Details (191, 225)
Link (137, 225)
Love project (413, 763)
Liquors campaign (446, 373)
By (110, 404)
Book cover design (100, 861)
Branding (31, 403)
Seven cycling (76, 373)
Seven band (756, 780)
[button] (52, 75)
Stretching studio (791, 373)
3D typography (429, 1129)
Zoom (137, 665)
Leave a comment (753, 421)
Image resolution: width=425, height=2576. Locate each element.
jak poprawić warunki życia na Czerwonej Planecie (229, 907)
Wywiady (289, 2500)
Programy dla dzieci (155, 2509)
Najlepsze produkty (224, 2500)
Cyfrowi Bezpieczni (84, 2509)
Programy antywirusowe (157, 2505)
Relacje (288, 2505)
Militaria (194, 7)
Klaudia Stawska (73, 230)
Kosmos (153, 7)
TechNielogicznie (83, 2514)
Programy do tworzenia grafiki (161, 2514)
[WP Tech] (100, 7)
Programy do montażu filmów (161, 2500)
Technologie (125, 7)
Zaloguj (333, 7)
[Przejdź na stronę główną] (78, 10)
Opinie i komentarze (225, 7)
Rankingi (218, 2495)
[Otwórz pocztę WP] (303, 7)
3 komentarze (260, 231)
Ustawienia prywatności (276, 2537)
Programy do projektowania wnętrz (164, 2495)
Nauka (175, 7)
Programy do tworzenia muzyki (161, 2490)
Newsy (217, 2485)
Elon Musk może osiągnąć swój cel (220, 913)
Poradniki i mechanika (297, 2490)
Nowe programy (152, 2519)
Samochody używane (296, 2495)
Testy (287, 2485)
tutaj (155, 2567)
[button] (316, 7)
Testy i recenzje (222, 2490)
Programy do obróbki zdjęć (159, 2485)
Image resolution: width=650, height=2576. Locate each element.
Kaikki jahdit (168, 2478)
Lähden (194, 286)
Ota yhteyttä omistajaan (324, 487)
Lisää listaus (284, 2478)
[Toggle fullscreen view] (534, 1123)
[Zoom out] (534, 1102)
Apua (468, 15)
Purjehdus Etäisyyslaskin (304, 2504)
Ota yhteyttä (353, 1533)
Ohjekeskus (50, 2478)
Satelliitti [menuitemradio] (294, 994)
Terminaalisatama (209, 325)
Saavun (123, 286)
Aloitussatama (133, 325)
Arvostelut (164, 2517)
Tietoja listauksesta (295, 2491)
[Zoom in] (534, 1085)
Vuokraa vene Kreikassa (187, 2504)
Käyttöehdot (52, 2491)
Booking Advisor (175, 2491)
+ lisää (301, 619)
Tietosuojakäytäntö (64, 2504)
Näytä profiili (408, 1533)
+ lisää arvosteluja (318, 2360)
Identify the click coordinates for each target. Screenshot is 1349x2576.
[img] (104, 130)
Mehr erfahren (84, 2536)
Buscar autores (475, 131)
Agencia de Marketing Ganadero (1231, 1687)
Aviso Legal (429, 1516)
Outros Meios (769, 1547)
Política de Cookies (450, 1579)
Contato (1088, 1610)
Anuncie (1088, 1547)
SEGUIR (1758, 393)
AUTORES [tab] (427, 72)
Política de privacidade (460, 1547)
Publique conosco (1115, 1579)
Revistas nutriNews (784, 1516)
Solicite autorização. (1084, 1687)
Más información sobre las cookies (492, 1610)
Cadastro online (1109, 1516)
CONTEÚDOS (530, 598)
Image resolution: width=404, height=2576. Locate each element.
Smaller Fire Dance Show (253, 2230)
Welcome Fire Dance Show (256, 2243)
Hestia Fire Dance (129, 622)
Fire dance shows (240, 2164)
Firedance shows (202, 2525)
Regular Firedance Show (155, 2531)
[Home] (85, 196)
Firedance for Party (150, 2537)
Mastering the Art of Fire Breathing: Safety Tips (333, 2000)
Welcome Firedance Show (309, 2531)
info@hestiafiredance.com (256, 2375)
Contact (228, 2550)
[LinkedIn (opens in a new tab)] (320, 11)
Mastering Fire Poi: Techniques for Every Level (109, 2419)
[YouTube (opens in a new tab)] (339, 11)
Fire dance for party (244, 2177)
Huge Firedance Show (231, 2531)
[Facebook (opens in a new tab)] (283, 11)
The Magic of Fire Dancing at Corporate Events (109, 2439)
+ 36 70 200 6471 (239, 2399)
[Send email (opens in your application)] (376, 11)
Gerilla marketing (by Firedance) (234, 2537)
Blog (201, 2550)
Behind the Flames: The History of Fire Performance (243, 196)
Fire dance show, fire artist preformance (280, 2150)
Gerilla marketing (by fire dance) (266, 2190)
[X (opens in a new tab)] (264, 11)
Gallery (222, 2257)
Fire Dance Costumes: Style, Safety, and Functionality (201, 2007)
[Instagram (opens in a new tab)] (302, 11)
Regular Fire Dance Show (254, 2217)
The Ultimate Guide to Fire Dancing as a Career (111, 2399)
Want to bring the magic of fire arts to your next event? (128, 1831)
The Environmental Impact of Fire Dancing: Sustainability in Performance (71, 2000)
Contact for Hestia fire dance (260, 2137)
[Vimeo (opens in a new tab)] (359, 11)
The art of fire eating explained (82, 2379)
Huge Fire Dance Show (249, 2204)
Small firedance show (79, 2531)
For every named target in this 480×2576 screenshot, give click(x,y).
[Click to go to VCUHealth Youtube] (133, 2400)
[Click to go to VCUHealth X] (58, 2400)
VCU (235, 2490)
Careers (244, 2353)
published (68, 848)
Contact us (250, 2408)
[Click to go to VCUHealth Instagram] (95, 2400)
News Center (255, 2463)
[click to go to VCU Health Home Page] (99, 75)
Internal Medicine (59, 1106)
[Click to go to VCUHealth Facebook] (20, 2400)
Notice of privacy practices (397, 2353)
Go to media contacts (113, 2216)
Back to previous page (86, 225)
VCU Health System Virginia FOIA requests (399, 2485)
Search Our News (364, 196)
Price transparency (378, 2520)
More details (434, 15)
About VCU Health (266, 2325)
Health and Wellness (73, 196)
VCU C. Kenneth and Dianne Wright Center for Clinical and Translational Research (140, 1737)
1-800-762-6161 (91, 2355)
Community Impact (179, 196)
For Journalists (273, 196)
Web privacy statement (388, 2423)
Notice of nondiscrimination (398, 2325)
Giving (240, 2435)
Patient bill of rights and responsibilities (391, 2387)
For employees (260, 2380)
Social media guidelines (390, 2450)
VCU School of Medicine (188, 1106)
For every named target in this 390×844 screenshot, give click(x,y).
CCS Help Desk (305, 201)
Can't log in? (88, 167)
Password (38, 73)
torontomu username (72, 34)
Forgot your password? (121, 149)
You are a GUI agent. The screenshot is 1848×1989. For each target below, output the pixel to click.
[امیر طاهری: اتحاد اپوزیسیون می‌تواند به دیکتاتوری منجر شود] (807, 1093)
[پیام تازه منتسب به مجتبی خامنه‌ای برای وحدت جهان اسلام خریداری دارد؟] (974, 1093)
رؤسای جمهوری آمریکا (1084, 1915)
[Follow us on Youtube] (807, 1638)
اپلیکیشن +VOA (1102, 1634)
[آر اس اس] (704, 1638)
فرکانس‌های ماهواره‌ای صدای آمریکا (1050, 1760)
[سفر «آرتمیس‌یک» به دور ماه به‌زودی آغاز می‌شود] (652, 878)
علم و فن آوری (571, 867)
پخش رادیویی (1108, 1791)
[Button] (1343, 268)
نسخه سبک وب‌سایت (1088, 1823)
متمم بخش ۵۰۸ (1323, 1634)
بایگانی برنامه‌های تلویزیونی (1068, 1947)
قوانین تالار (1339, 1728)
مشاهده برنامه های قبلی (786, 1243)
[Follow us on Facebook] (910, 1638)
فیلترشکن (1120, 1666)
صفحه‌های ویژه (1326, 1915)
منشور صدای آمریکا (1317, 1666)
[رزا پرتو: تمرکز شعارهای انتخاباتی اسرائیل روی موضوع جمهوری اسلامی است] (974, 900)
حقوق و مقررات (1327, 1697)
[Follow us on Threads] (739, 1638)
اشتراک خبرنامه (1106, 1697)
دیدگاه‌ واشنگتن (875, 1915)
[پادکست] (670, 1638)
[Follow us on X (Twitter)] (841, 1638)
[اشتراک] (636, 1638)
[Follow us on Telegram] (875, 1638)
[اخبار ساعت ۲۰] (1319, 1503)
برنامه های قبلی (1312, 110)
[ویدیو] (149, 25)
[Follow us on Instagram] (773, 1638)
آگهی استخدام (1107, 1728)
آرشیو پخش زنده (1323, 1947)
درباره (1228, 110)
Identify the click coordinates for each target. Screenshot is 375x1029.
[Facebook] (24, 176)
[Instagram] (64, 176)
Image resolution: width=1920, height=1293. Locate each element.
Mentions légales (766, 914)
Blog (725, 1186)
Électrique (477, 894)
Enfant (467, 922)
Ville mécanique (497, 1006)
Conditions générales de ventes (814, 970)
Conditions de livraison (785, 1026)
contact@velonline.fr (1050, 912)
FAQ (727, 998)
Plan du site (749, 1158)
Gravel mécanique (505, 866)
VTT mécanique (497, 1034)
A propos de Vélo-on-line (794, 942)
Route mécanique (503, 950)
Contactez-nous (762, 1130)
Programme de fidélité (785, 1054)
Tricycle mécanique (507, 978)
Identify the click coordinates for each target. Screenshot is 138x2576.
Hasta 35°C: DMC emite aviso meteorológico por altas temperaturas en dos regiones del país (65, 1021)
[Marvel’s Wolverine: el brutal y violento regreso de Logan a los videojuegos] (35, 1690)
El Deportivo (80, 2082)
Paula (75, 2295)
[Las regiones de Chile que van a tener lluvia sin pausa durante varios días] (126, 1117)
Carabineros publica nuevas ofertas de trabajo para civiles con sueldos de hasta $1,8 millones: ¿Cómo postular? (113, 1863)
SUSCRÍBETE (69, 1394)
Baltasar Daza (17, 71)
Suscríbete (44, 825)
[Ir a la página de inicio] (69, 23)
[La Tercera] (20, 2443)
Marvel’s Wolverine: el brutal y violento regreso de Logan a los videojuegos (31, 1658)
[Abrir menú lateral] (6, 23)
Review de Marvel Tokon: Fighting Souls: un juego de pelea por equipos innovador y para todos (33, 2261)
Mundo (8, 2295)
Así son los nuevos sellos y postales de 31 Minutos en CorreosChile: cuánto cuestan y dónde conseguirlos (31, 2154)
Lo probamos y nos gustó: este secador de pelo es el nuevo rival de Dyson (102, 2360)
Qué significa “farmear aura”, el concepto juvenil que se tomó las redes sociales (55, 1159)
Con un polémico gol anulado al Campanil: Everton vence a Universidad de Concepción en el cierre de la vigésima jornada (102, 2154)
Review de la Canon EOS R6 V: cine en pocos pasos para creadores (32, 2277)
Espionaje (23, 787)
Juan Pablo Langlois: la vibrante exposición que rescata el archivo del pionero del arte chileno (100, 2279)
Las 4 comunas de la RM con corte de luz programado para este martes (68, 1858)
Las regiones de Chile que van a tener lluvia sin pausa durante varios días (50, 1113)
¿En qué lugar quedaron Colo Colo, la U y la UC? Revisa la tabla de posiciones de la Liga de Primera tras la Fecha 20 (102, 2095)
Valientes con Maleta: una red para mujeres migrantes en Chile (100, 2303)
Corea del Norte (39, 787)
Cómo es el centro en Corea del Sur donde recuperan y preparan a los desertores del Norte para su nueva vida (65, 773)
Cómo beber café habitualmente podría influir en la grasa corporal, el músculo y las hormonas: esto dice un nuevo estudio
══════
WHAT THE TASK ASKS:
Copy out the lines starting at the one containing "Espionaje (23, 787)" and ending with the last line of the entries. Include nothing else.

ANSWER SECTION:
Espionaje (23, 787)
Juan Pablo Langlois: la vibrante exposición que rescata el archivo del pionero del arte chileno (100, 2279)
Las 4 comunas de la RM con corte de luz programado para este martes (68, 1858)
Las regiones de Chile que van a tener lluvia sin pausa durante varios días (50, 1113)
¿En qué lugar quedaron Colo Colo, la U y la UC? Revisa la tabla de posiciones de la Liga de Primera tras la Fecha 20 (102, 2095)
Valientes con Maleta: una red para mujeres migrantes en Chile (100, 2303)
Corea del Norte (39, 787)
Cómo es el centro en Corea del Sur donde recuperan y preparan a los desertores del Norte para su nueva vida (65, 773)
Cómo beber café habitualmente podría influir en la grasa corporal, el músculo y las hormonas: esto dice un nuevo estudio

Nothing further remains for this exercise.